El verdadero problema europeo: la IA

Ahora bien, el hecho de que Europa siga siendo muy fuerte en numerosos segmentos no significa que no exista un problema. Existe. Y es enorme. Europa está prácticamente ausente en el área que más crece de toda la industria: los GPUs o chips especializados para inteligencia artificial, también llamados “machine-learning chips”.

Es el segmento que domina Nvidia y en el que también están entrando Intel, Amazon con Graviton y Trainium, Alphabet con sus TPU y la británica Arm Holdings. Según la patronal mundial de semiconductores, este segmento creció alrededor de un 40% en 2025 impulsado por los centros de datos y la explosión de la inteligencia artificial generativa.

Europa tampoco tiene presencia relevante en otro de los grandes motores del sector: los chips de memoria, cuyo crecimiento rondó el 35% en 2025 gracias también a la IA. Ahí mandan las coreanas Samsung Electronics y SK Hynix y las norteamericanas Micron y SanDisk. Y este detalle es fundamental porque, históricamente, quien controla el segmento de mayor crecimiento suele acabar acumulando el mayor poder económico y estratégico.
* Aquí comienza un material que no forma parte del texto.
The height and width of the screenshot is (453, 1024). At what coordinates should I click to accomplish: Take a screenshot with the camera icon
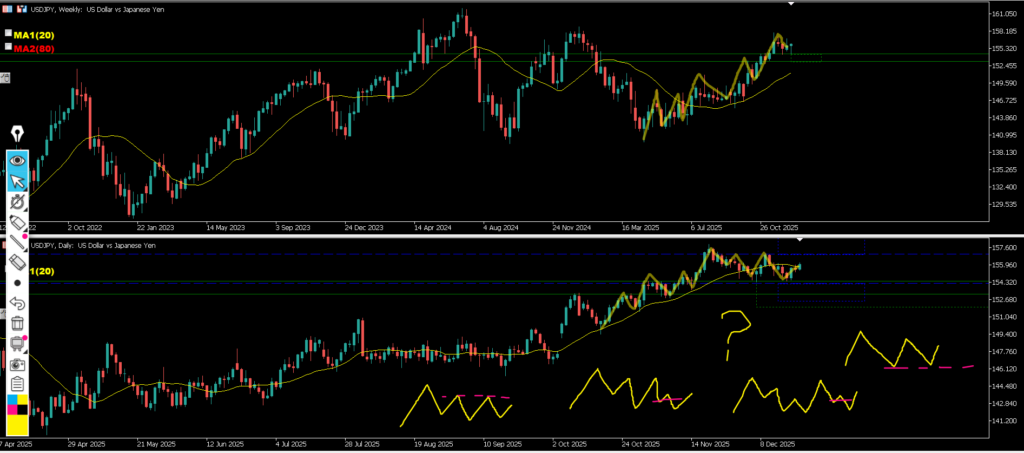point(17,363)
Europa sigue siendo industrial

El problema europeo quizá no sea tanto la incapacidad tecnológica como la dirección en la que se ha movido el mercado mundial. Europa sigue siendo potentísima en tecnología industrial, automoción, energía, automatización o ingeniería avanzada. El problema es que la creación masiva de valor durante los últimos años se ha desplazado hacia el software, la nube, las plataformas digitales y ahora la inteligencia artificial. Precisamente los terrenos donde Europa ha sido más débil.

Pero reducir el continente a una caricatura decadente también es un error. Porque mientras medio mundo habla de IA, Europa sigue controlando algunos de los cuellos de botella más importantes del planeta. Y en tecnología, controlar un cuello de botella suele ser mucho más rentable de lo que parece.